Foreign brands who are unable to adapt to the local market struggle more.
A number of global apparel brands have decided to pull out from the China market in a bid to scale down their operations and secure cash flow to survive the pandemic pressures, according to a report from Fung Business Intelligence.
In June, two global fashion brands, namely Superdry from the UK and Iconix from the US, announced their withdrawal from the China market. Earlier, Old Navy and Esprit closed all of their China stores in March and May respectively, whilst Guess and earth music&ecology announced their China exit plans in June.
“As COVID-19 looks like it is here to stay for a while, we believe more struggling apparel players will scale down their operations to minimize spending and preserve cash for future growth initiatives,” the report stated.

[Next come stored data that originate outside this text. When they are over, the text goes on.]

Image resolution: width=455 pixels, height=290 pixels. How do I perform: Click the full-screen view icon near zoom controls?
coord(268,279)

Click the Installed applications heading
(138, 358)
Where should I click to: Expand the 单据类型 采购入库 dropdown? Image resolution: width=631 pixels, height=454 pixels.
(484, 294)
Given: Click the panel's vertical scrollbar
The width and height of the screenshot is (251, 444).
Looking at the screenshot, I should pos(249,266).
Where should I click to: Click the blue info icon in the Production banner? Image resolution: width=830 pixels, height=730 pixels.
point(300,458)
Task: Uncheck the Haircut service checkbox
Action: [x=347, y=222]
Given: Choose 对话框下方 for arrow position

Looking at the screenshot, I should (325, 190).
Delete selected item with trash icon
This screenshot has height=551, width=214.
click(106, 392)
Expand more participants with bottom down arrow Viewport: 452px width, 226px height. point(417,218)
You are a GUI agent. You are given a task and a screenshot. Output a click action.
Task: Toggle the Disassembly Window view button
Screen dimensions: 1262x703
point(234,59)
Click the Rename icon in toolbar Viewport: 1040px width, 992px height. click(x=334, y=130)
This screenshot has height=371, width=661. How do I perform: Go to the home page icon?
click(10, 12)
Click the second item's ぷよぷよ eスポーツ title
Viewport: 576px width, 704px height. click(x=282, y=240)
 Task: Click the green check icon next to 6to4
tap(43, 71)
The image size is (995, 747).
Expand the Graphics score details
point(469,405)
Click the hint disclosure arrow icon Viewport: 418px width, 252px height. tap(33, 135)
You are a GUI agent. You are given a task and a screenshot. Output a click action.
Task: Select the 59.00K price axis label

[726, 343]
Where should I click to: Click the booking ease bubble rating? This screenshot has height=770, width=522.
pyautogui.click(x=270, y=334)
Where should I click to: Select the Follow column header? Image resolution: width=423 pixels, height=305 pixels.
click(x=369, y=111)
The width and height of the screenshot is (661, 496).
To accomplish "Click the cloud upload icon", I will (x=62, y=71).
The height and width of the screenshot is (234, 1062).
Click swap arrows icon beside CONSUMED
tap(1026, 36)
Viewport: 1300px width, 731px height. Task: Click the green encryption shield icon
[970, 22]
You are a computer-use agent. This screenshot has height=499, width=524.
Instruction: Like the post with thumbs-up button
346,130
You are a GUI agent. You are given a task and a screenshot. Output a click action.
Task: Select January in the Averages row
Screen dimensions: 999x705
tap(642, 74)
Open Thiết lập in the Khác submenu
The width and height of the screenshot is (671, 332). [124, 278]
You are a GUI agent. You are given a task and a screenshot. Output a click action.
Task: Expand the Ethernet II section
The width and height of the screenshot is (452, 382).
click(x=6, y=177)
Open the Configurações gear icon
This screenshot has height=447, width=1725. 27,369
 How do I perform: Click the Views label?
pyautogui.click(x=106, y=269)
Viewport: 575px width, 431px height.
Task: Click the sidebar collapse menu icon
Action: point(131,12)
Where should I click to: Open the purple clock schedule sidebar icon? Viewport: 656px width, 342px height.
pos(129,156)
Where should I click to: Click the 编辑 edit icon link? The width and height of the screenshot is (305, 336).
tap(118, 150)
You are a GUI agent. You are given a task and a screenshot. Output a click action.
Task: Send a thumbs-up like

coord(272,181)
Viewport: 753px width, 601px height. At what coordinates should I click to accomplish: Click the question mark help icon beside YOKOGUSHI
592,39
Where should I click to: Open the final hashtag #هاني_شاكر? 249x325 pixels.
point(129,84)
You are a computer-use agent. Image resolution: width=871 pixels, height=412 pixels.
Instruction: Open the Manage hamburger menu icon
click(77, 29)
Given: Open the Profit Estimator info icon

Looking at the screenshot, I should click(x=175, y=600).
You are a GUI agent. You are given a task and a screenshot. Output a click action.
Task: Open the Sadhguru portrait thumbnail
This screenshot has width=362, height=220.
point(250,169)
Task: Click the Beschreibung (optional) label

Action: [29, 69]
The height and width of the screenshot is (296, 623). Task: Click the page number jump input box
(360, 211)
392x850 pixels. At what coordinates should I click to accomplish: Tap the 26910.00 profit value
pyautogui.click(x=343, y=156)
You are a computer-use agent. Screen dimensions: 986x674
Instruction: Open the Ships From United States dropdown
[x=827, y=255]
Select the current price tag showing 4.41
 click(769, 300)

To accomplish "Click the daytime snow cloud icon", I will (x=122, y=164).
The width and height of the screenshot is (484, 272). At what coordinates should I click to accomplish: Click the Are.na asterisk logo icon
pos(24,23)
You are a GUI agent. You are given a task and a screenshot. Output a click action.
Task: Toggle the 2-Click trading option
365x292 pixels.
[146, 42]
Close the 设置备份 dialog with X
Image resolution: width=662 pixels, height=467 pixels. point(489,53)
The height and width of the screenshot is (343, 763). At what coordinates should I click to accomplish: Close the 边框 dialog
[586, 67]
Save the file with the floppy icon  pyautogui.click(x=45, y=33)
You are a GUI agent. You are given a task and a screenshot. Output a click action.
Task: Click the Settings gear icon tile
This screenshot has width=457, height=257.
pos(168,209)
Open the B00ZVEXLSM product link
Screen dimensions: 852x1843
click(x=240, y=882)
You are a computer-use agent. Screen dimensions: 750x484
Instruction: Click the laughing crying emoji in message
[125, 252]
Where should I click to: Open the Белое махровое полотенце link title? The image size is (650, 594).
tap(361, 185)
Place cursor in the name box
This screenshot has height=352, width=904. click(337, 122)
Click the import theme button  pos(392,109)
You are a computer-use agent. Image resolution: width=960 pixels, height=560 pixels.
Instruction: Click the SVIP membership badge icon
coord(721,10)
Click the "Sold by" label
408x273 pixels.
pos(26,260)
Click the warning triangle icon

The pandemic has made survival in the China market even more difficult for foreign brands incapable of adapting to the local market, the report stated. In Superdry’s case, the brand entered the China market through setting up a joint venture company in 2015, but has been stuck in adapting to the local market over the past four years.
In FY 2019, Superdry recorded losses of up to $4.69m (£3.7m) in China, whilst the outbreak disrupted the brand’s distribution, supply chain, design and marketing plans.
“Considering the on-going consumption upgrading trend in China and growing popularity of homegrown fashion brands among Chinese consumers, it is vital for foreign players to keep up with the changing tastes and spending patterns of Chinese consumers, especially the young generations,” the report added.